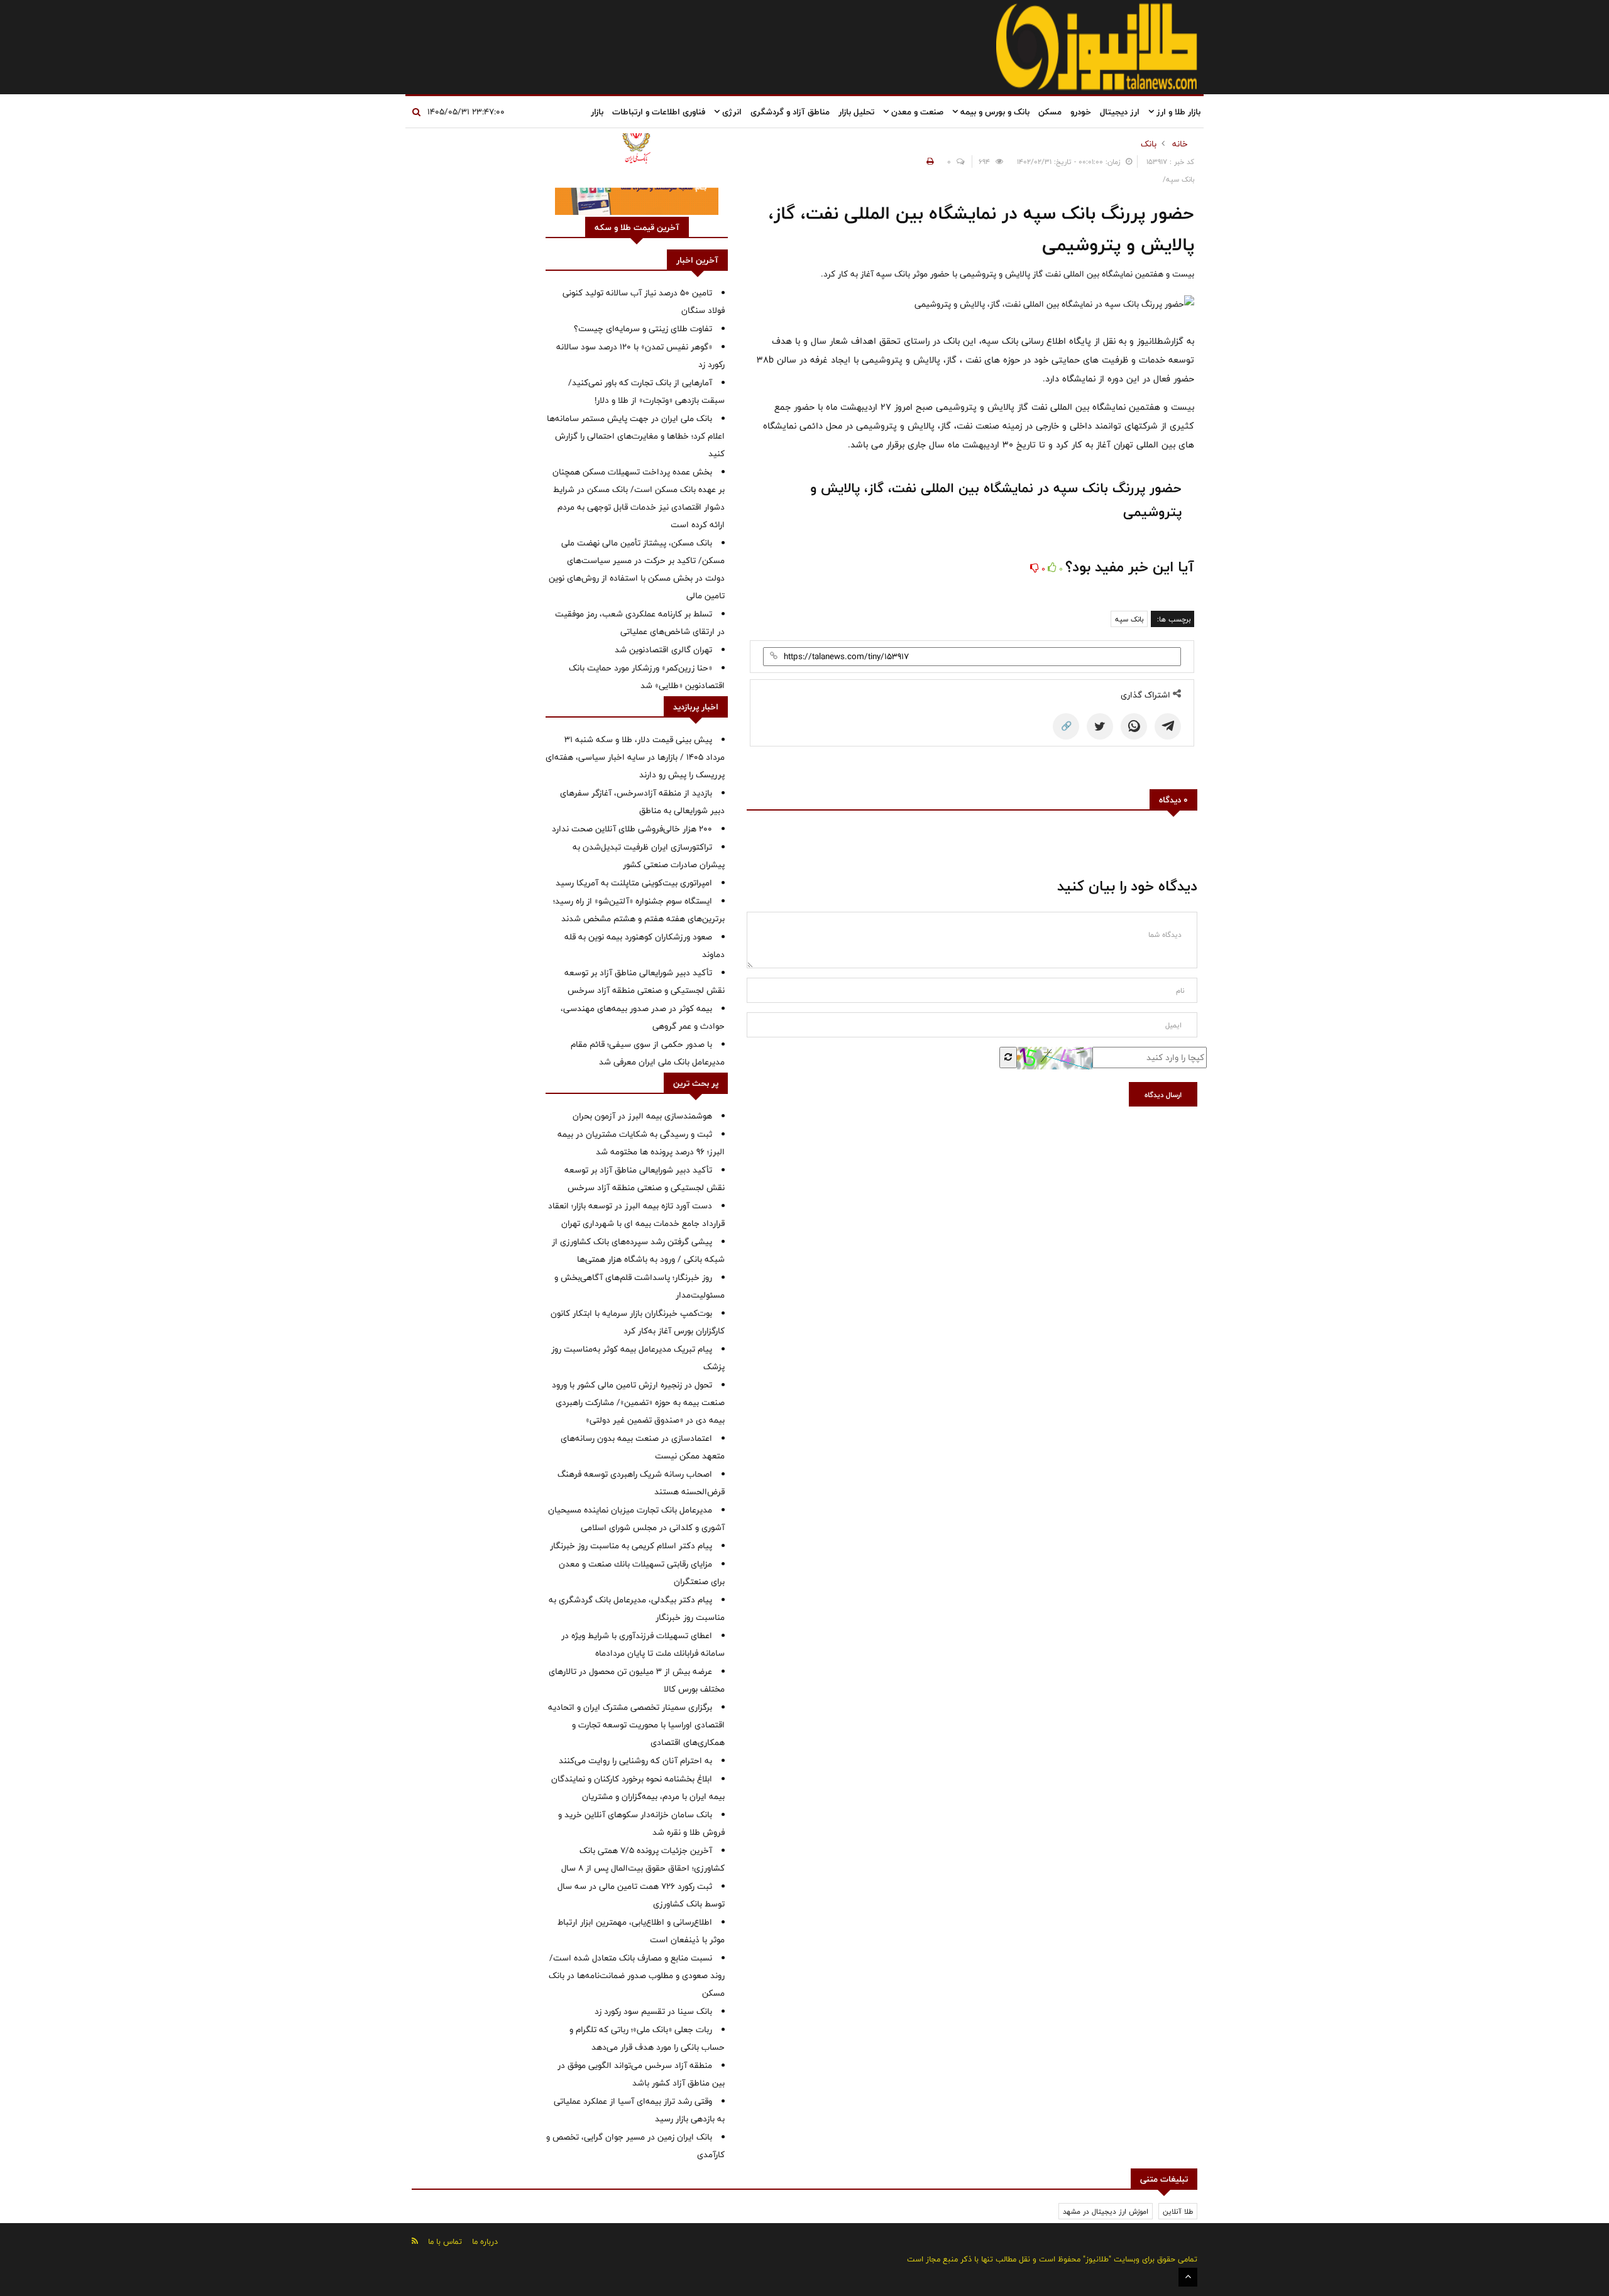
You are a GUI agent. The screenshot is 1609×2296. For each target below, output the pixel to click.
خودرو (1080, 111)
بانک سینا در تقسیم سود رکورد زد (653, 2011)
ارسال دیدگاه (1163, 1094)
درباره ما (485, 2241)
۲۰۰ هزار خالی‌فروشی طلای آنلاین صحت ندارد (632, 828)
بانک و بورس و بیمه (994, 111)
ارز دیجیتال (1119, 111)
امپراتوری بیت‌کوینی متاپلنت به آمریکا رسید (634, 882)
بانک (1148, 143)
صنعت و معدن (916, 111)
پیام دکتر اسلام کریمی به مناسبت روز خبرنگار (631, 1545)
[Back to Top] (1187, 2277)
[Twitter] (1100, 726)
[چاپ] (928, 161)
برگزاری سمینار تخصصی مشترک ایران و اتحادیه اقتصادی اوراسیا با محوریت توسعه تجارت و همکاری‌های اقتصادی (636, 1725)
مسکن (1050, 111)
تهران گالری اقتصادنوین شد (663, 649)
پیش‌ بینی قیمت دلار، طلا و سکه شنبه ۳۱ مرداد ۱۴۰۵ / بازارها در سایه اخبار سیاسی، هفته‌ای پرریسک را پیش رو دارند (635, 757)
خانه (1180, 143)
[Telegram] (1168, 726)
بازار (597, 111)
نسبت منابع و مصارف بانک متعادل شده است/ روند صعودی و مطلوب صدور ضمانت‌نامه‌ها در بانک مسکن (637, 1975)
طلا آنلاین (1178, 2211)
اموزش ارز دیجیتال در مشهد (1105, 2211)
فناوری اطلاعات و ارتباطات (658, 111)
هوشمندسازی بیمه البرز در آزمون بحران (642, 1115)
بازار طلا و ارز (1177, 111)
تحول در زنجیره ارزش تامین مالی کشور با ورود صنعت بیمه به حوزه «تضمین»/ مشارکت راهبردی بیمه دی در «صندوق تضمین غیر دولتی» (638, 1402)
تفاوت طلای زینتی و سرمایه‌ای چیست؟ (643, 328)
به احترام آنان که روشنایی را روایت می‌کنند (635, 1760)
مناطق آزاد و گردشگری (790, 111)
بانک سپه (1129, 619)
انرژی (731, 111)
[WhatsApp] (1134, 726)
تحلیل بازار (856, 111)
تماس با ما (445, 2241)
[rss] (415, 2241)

---

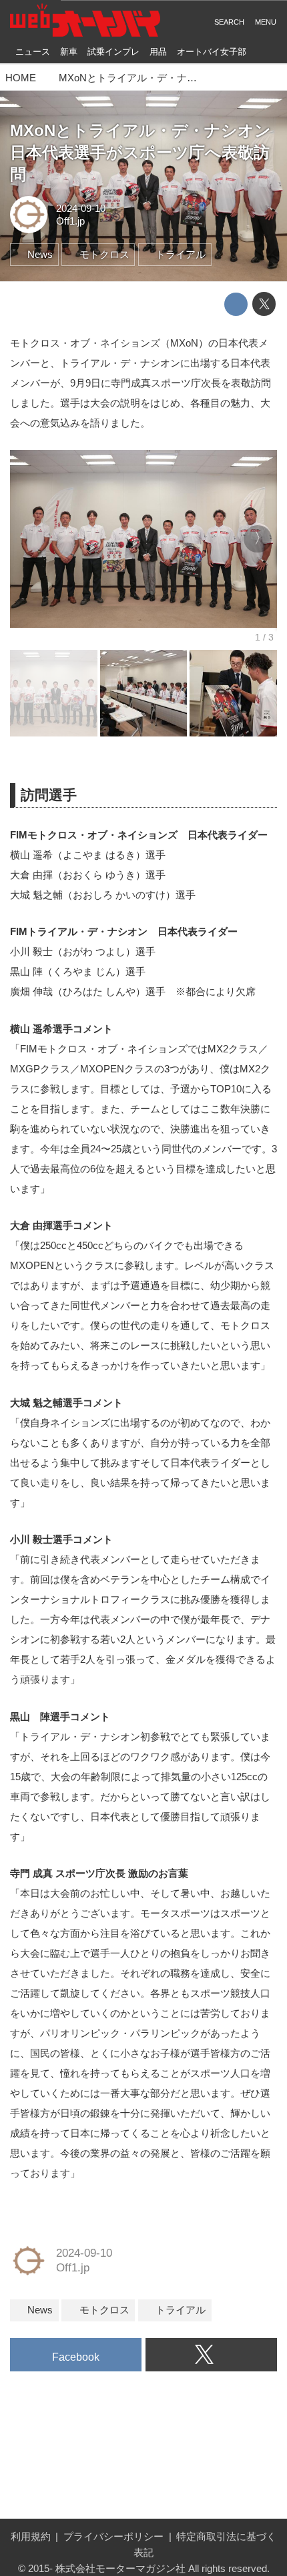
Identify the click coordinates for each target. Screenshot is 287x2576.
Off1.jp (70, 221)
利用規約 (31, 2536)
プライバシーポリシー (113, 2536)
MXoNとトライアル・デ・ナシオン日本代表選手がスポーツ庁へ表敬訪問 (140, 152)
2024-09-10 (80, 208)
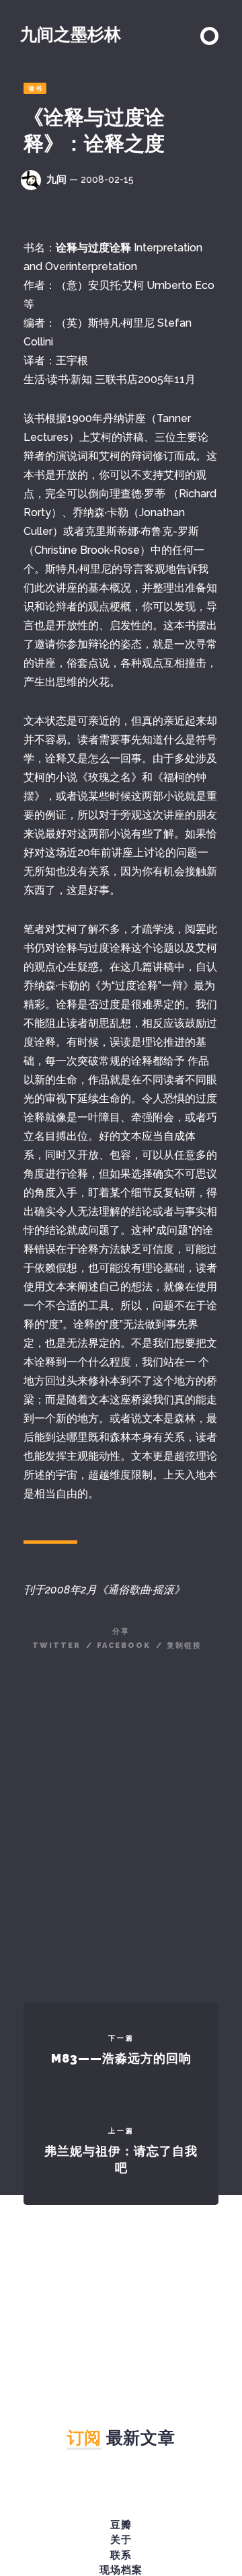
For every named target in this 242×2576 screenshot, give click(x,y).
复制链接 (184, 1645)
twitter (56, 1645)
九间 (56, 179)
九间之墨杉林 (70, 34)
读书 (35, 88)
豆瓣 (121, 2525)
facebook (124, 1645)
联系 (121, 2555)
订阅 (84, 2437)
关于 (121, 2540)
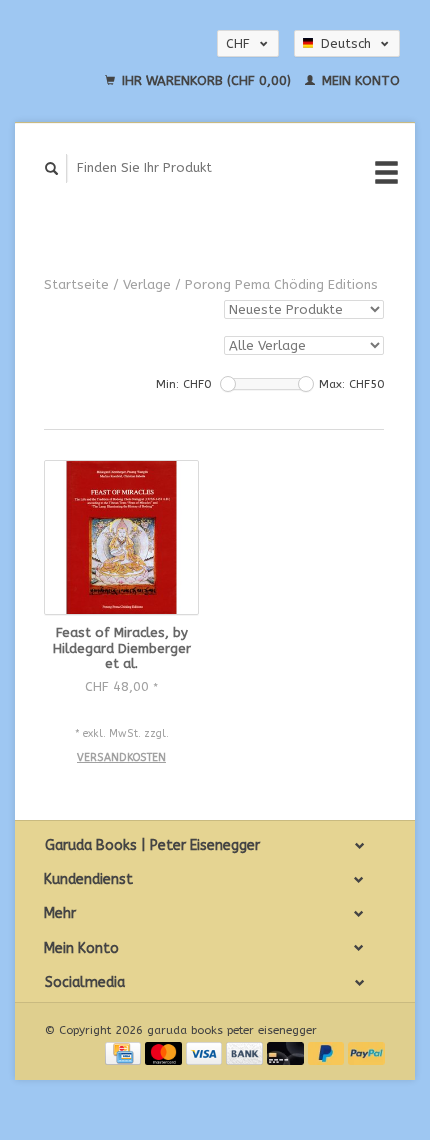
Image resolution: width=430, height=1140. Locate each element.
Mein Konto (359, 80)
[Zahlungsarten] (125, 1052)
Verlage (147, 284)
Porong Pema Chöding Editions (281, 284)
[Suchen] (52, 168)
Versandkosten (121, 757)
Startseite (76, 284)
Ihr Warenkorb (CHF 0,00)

* * *

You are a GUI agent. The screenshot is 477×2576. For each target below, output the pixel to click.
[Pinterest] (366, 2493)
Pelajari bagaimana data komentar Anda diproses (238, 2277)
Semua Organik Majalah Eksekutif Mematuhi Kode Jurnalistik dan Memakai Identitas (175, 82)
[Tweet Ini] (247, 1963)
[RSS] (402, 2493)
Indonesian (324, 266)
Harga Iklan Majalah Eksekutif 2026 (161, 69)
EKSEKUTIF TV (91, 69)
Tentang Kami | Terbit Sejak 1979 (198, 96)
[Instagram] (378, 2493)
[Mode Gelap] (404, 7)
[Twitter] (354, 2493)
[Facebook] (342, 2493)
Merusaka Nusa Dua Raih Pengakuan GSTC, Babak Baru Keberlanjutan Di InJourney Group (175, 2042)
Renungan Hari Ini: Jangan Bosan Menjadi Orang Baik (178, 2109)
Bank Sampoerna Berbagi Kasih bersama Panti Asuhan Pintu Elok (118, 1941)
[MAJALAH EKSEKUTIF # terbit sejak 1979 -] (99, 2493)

* _What you are asked to do_
Write out word for word the lines above that run from the one with "九间之墨杉林 (70, 34)" to the one with "Ihr Warenkorb (CHF 0,00)". Include both end lines; exclude the images.

* _Written response_
九间之墨杉林 (70, 34)
读书 (35, 88)
豆瓣 (121, 2525)
facebook (124, 1645)
联系 (121, 2555)
订阅 (84, 2437)
关于 (121, 2540)
Image resolution: width=430, height=1140. Locate each element.
Mein Konto (359, 80)
[Zahlungsarten] (125, 1052)
Verlage (147, 284)
Porong Pema Chöding Editions (281, 284)
[Suchen] (52, 168)
Versandkosten (121, 757)
Startseite (76, 284)
Ihr Warenkorb (CHF 0,00)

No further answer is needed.